§ Vorliegender Text
* * * * *

Seit dem Wintersemester 2014/2015 wird an der Albert-Ludwigs-Universität Freiburg ein neues Vortragsformat mit dem Titel „Freiburger Horizonte“ angeboten. Dieses Format befasst sich mit aktuellen und gesellschaftspolitisch relevanten Themen durch Vorträge, Podiumsdiskussionen und Symposien. Die Freiburger Horizonte sind am FRIAS, dem Freiburg Institute for Advanced Studies angesiedelt.

 FRIAS Logo Das FRIAS ist das internationale Forschungskolleg der Universität. Es lädt herausragende Wissenschaftlerinnen und Wissenschaftler aus aller Welt zu einem Forschungsaufenthalt nach Freiburg ein. Das Institut bringt so Wissenschaftler unterschiedlichster Disziplinen zusammen und will damit kreative Denkansätze und interdisziplinäre Zusammenarbeit verbinden und unterstützen. Seit September letzten Jahres förderte das FRIAS unter anderem den Forschungsschwerpunkt „Kooperationskulturen im global vernetzten Südostasien“. Die geplante Podiumsdiskussion im Rahmen der „Freiburger Horizonte“ soll nun zum Ende des Förderungszeitraums den Forschungsschwerpunkt abschließen.



 

Mittwoch
18.11.2015
19 Uhr s.t.
Aula, KG I
  

Towards a Pacific World Order?

* * * * *

§ Aufgabenstellung
Führen Sie den Text über die Vortragsreihe „Freiburger Horizonte“ ab der Stelle fort, an der er endet. Die Daten spielen hierbei keine Rolle.

§ Gegebene Daten
* * * * *

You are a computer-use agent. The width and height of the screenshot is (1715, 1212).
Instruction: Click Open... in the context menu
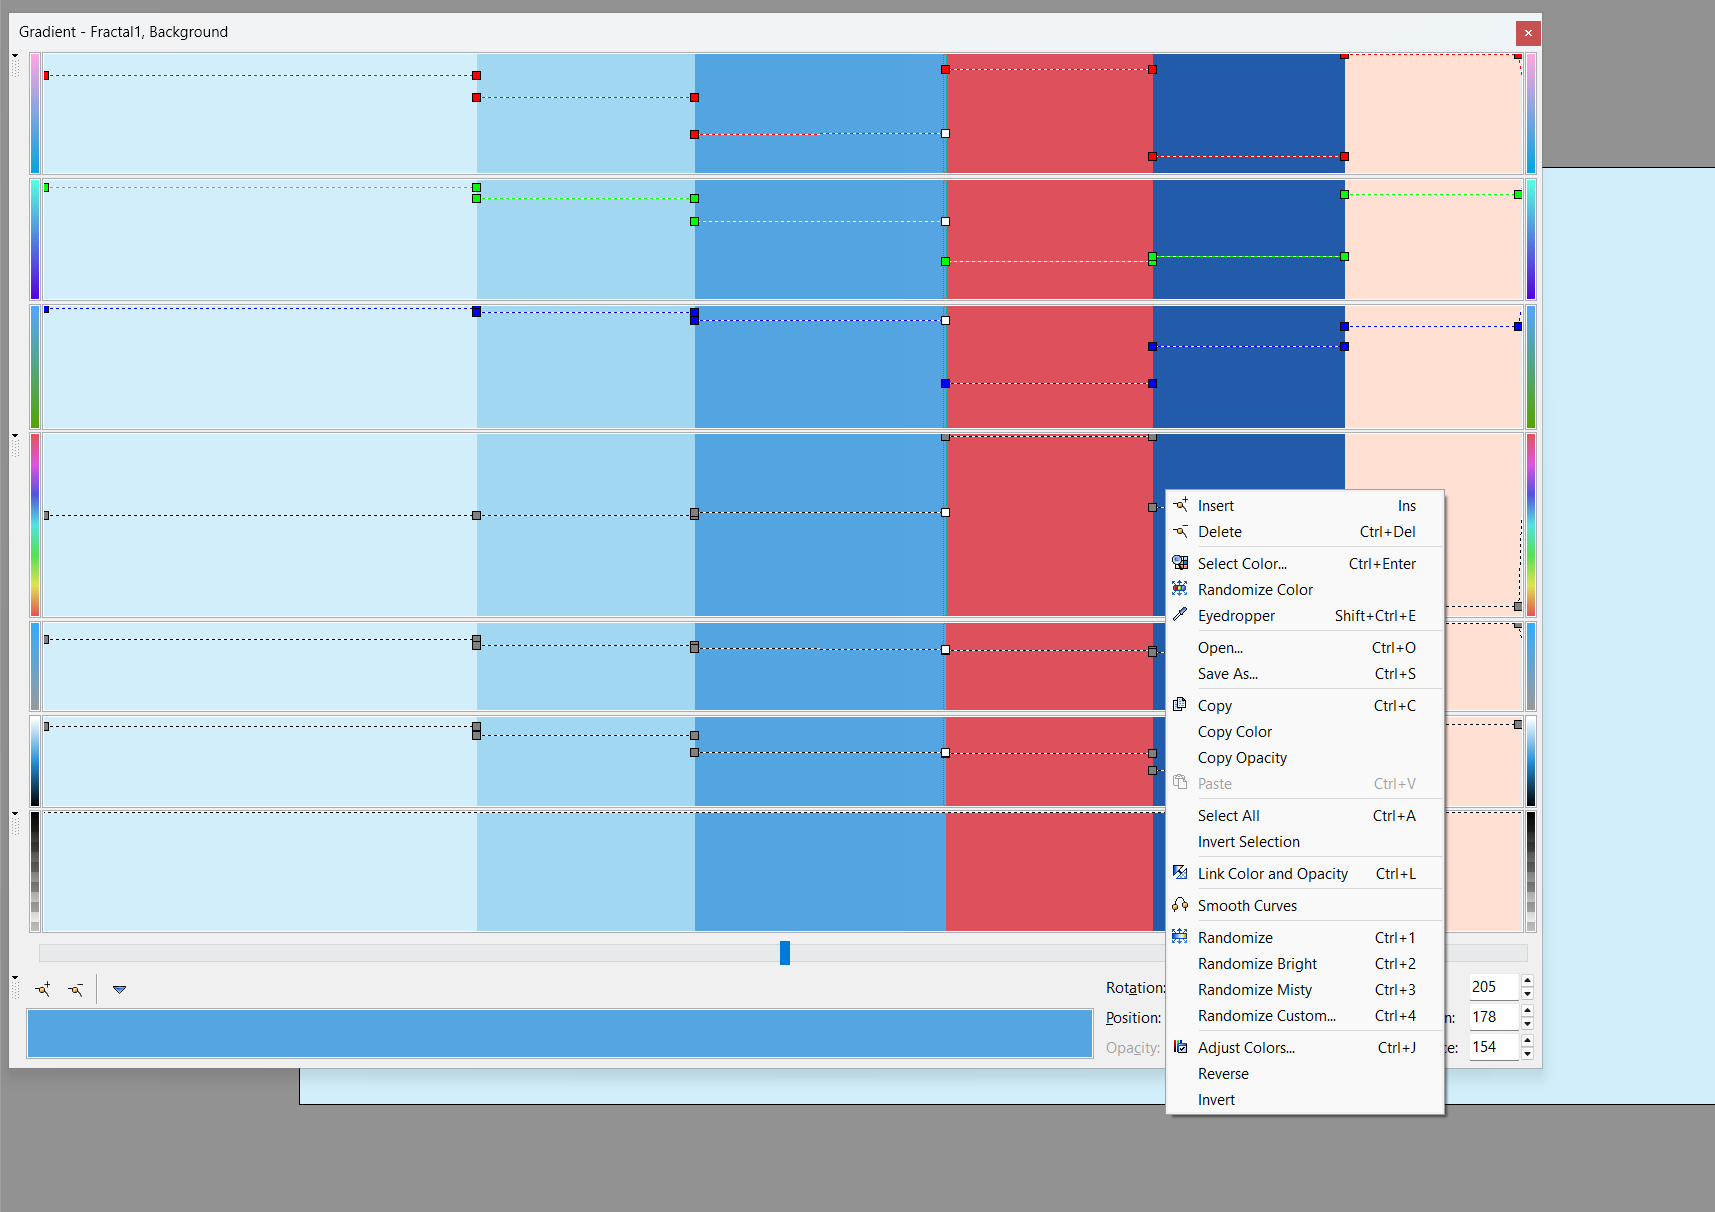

* * * * *

§ Lösung zur Aufgabe
Political and Economic Developments in the Asia Pacific and Their Implications for Global Politics and German Foreign Policy

 

Expectations of a gravitational geopolitical and geo-economic shift from the Atlantic to the Asia-Pacific region are not new. Already in the early 1990s, responding to the region’s unprecedented economic growth rates, pundits forecasted that the twenty-first century will become the Pacific Century. The West, with its liberal normative and political order, was seen as a region in decline, suffering from economic and moral decay. For Asian politicians and intellectuals, not such a liberal order was as a promising response to the forces of rapid globalization, but rather a specific regional order in which Asian values dominated, emphasizing power, authority, hierarchy, leadership, work ethos, personal relations and flexible pragmatism.

While the Asian financial crisis of 1997/1998 shattered the belief in Asian values, the surprisingly swift recovery of the crisis-stricken economies and the fast rise of new regional and global powers such as China, India and Indonesia triggered a change of sentiment in the region from doom to boon.  Today, the Asia-Pacific region represents nearly 60 percent of global GDP and 47 percent of world trade. Bilateral free trade agreements in the region proliferate, and with the Transpacific Partnership (TPP) and a Regional Comprehensive Economic Partnership (RCEP) major regional trade agreements are under negotiation. In the field of security, uncertainties have increased in the wake of the intensifying rivalry for predominance in the region between a fast rising China and the United States.  The American pivot (or rebalancing) to the Asia-Pacific, the strengthening of US military capabilities in the Pacific and the growing tensions in the South and East China Seas, are all harbingers of major changes in the global order.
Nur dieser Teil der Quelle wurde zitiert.